Written request
Substitute "drive" for "cartridge" in the stretch from "Select Support Bay 2 active cartridge panel" through "How do I perform: Open", and write out those lines with nothing else changed. Leave the pictures out.

Data entries
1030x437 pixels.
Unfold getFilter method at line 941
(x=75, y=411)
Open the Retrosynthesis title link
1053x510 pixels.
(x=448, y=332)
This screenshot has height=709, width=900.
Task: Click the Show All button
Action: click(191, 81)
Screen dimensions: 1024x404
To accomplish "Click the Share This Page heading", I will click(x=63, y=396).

---

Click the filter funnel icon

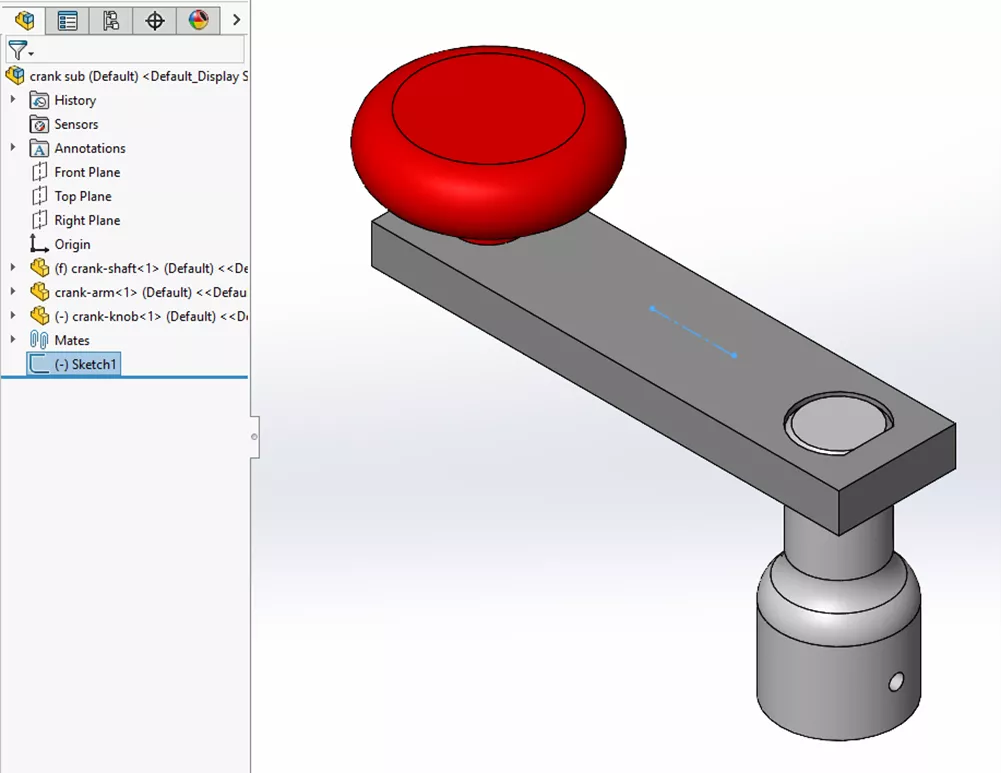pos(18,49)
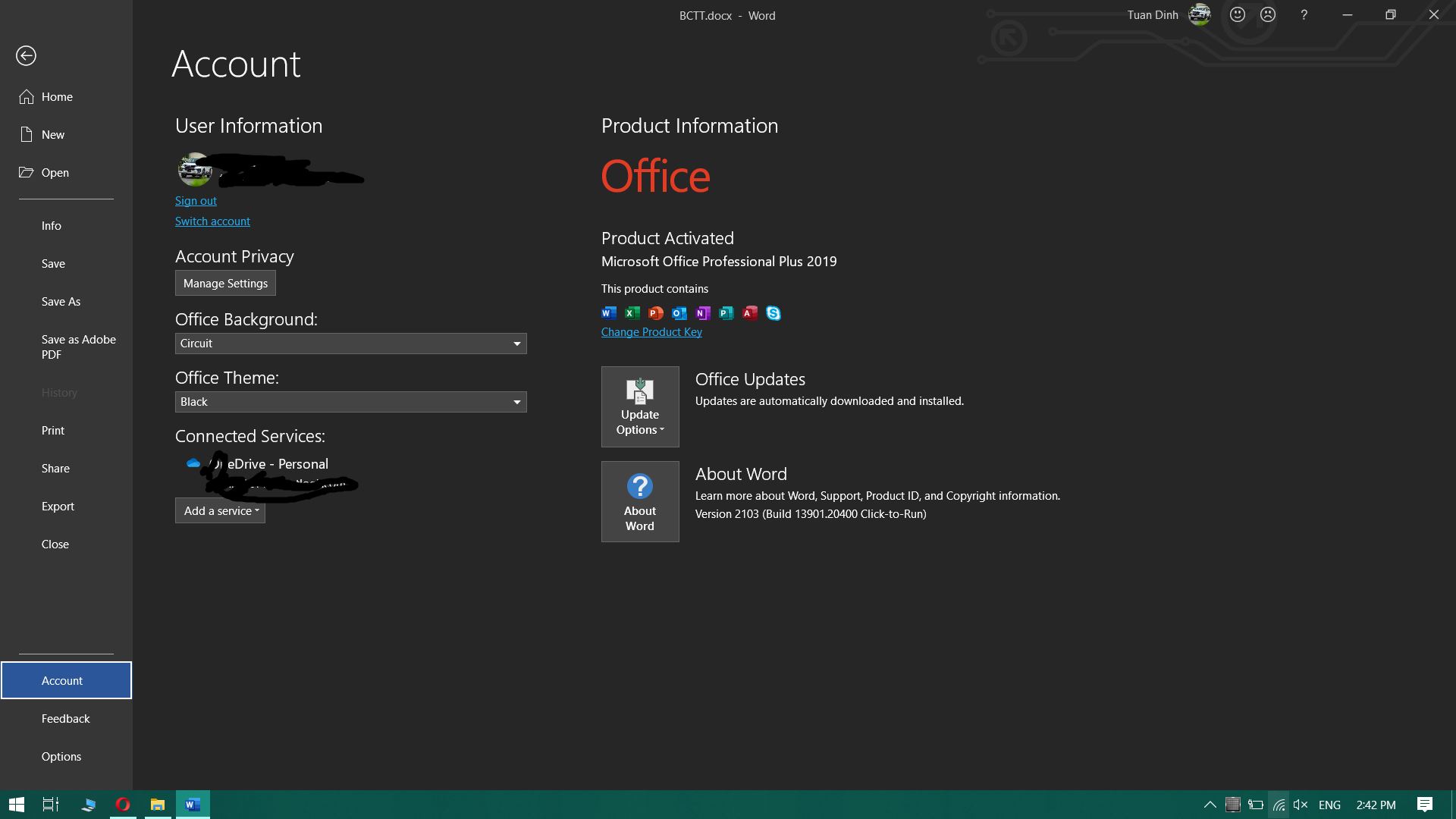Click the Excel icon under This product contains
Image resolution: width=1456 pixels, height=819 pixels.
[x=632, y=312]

...

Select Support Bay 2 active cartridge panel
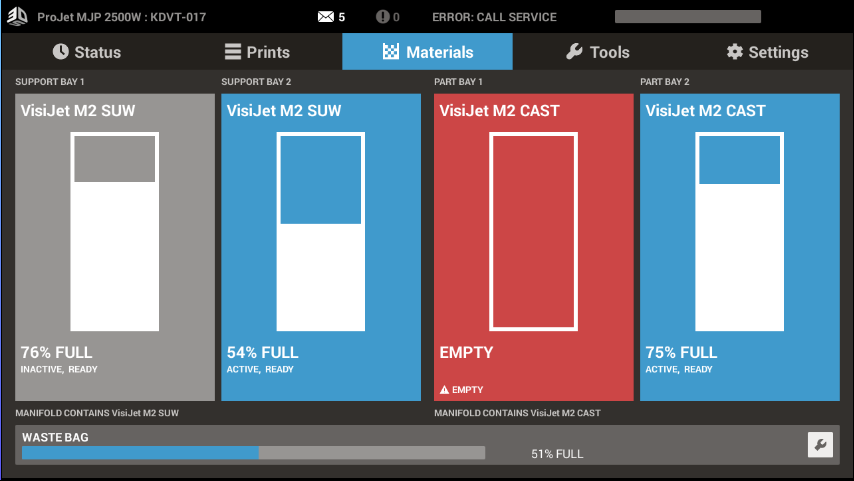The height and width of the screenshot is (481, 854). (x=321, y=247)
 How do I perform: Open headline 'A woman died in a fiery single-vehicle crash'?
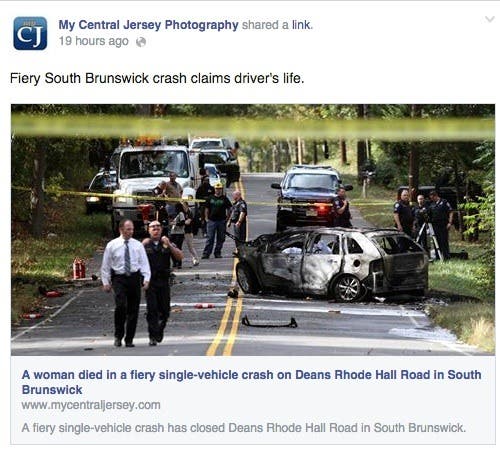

Solution for this problem
Select Support Bay 2 active drive panel
The height and width of the screenshot is (481, 854). (x=321, y=247)
 How do I perform: Open headline 'A woman died in a fiery single-vehicle crash'?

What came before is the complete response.